(Source information begins)

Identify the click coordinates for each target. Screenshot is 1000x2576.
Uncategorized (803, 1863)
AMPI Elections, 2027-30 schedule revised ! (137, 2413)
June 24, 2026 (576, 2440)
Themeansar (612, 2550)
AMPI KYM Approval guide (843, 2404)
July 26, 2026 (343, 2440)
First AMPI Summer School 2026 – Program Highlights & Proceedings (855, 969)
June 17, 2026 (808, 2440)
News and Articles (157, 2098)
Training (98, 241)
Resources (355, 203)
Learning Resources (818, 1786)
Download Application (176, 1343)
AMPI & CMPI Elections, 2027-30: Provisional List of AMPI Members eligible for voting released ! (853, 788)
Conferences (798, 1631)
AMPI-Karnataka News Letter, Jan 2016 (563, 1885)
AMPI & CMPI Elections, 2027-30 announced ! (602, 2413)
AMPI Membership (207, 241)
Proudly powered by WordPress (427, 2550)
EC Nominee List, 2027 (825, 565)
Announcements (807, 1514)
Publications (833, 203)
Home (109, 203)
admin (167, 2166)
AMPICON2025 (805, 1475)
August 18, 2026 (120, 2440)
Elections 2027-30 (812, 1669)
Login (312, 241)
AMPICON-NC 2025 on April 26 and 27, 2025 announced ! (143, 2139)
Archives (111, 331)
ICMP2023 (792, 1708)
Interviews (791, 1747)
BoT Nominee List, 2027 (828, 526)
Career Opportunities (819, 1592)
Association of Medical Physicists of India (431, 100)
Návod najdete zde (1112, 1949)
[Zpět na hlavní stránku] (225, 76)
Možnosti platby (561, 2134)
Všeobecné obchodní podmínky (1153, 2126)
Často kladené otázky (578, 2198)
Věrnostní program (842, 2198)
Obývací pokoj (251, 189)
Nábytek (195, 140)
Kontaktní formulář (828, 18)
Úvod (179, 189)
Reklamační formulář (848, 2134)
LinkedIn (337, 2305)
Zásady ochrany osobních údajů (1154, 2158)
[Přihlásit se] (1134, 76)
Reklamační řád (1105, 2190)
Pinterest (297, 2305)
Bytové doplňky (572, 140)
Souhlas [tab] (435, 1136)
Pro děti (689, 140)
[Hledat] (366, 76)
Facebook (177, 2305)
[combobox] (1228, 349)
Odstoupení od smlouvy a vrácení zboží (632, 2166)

(Source information ends)

▸ What you will do: Could you restate word for word the lines above, from the one that contains "June 24, 2026 (576, 2440)" through the one that contains "Často kladené otázky (578, 2198)", and no others?

▸ Answer to the exercise:
June 24, 2026 (576, 2440)
Themeansar (612, 2550)
AMPI KYM Approval guide (843, 2404)
July 26, 2026 (343, 2440)
First AMPI Summer School 2026 – Program Highlights & Proceedings (855, 969)
June 17, 2026 (808, 2440)
News and Articles (157, 2098)
Training (98, 241)
Resources (355, 203)
Learning Resources (818, 1786)
Download Application (176, 1343)
AMPI & CMPI Elections, 2027-30: Provisional List of AMPI Members eligible for voting released ! (853, 788)
Conferences (798, 1631)
AMPI-Karnataka News Letter, Jan 2016 (563, 1885)
AMPI & CMPI Elections, 2027-30 announced ! (602, 2413)
AMPI Membership (207, 241)
Proudly powered by WordPress (427, 2550)
EC Nominee List, 2027 (825, 565)
Announcements (807, 1514)
Publications (833, 203)
Home (109, 203)
admin (167, 2166)
AMPICON2025 (805, 1475)
August 18, 2026 (120, 2440)
Elections 2027-30 (812, 1669)
Login (312, 241)
AMPICON-NC 2025 on April 26 and 27, 2025 announced ! (143, 2139)
Archives (111, 331)
ICMP2023 (792, 1708)
Interviews (791, 1747)
BoT Nominee List, 2027 (828, 526)
Career Opportunities (819, 1592)
Association of Medical Physicists of India (431, 100)
Návod najdete zde (1112, 1949)
[Zpět na hlavní stránku] (225, 76)
Možnosti platby (561, 2134)
Všeobecné obchodní podmínky (1153, 2126)
Často kladené otázky (578, 2198)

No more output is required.